I have a script and I need to optimize it to reduce the execution time of this, currently, 6000 lines takes 1 minute and 38 seconds, I would like to reduce the time to take much less and I do not know how to optimize it anymore, I paste the script:
#! /bin/bash
function charge_files ()
{
database="test.db"
file="Prueba"
file2="def"
schema="esquema" #schema sqlite3
XML="Prueba.xml" #telegramas.xml
tempschema="tempschema"
if [ -f $XML ]; then
echo "============================="
echo "| XML CHARGED |"
echo "============================="
else
echo "============================="
echo "| XML NOT CHARGED |"
echo "============================="
exit 1
fi
}
function extract ()
{
host=''
i=0
while IFS= read -r line; do
# Find if it is a RecordtStart line
if [ "$(echo "$line" | grep -c "RecordStart")" -eq 1 ]
then
# If host == '', then it is the first host we see.

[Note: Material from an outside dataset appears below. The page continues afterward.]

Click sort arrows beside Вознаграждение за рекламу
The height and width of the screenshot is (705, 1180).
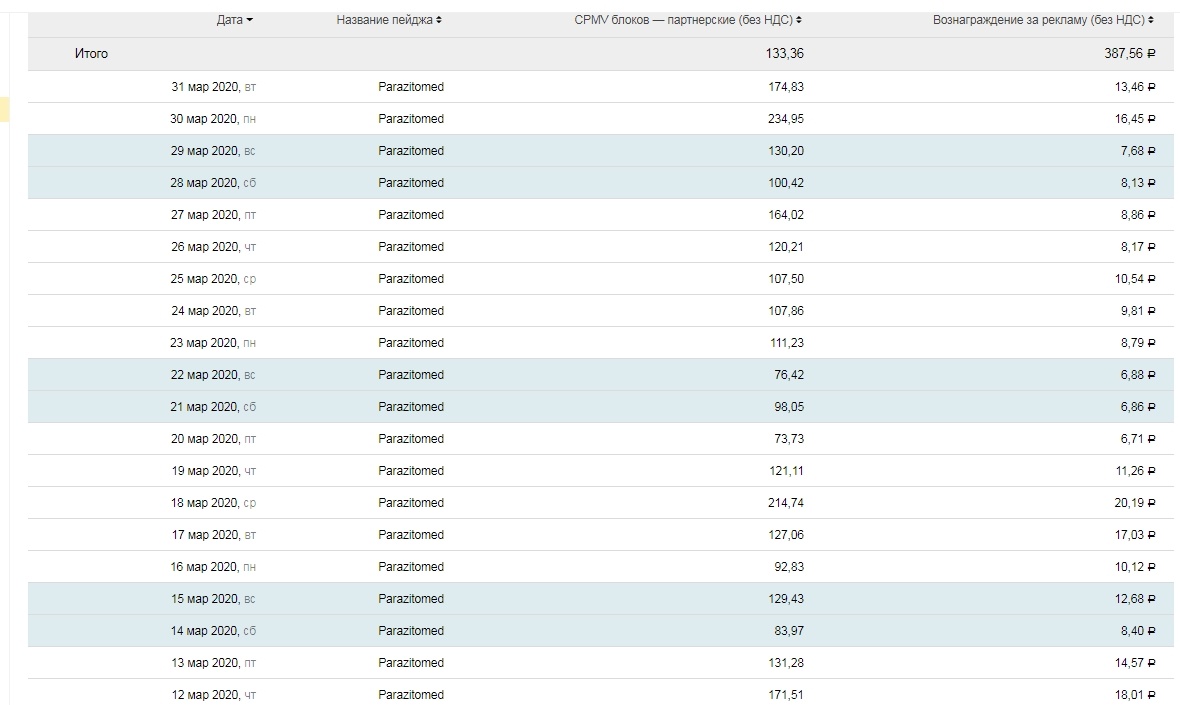(1152, 20)
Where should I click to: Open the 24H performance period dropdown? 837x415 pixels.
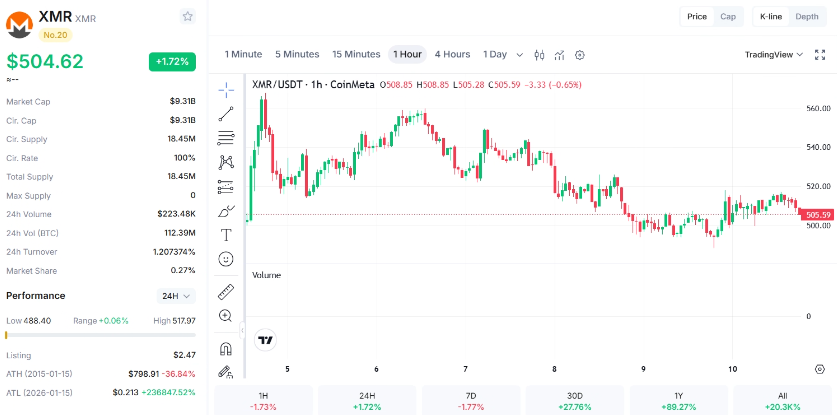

# Otherwise, we are changing host, so print an empty line
if [ "$host" != '' ]
then
echo ""
fi
# Collect the host information
connectioname=$(echo "$line" | awk '{print 5ドル}' | cut -d'=' -f2)
# Collect the ConnectorType information
connectortype=$(echo "$line" | awk '{print 7ドル}' | cut -d";" -f2 | cut -d"=" -f2)
# Done with this loop in the while, move on to the next
continue
fi
# Find if it is a Telegram line
if [ "$(echo "$line" | grep -c "Telegram")" -eq 1 ]
then
# Collect the Timestamp information
timestamp=$(echo "$line" | awk '{print 2ドル}' | cut -d"." -f1 | cut -d"=" -f2)
# Collect the service information
service=$(echo "$line" | awk '{print 3ドル}' | cut -d"=" -f2)
# Collect the FrameFormat information
frameformat=$(echo "$line" | awk '{print 4ドル}' | cut -d"=" -f2)
# Collect the RawData information
RawDatahost=$(echo "$line" | awk '{print 5ドル}' | cut -c 36-39)
#Collect the RawDate information2
RawDatahost3=$(echo "$line" | awk '{print 5ドル}' | cut -c 50-53)
# Print the information
i=$((i + 1))
echo "$connectioname $connectortype $timestamp $service $frameformat $((16#$RawDatahost)) $((16#$RawDatahost3))" >> $file
# Done with this loop in the while, move on to the next
continue
fi
done <$XML
}
function clean() {
#Clean the file
cat $file | tr -d '"' | tr -s " ">> $file2
cat $file2 | tr ' ' ',' >> definitivo
}
function create_schema(){
if [ -f "$schema" ]; then
echo "============================="
echo "| LOADED SCHEMA |"
echo "============================="
else
echo 'CREATE TABLE test (
KKID INTEGER PRIMARY KEY,
conection VARCHAR(20) NOT NULL,
ip VARCHAR(20) NOT NULL,
time DATETIME NOT NULL DEFAULT (strftime("%Y-%m-%d %H:%M:%S")),
service VARCHAR(20) NOT NULL,
frameformat VARCHAR(20) NOT NULL,
id_dispositivo VARCHAR(20) NOT NULL,
id_valor VARCHAR(20) NOT NULL
);' >> $schema
fi
if [ -f "$tempschema" ]; then
echo "============================="
echo "| LOADED TEMPSCHEMA |"
echo "============================="
else
echo 'create table temp (
conection VARCHAR(20) NOT NULL,
ip VARCHAR(20) NOT NULL,
time DATETIME NOT NULL DEFAULT (strftime("%Y-%m-%d %H:%M:%S")),
service VARCHAR(20) NOT NULL,
frameformat VARCHAR(20) NOT NULL,
id_dispositivo VARCHAR(20) NOT NULL,
id_valor VARCHAR(20) NOT NULL
);
.separator ","
.import ./definitivo temp
.exit' >> $tempschema
fi
}
function upload() {
#upload the schema to sqlite3 database
echo "$(sqlite3 "$database" < "$schema")"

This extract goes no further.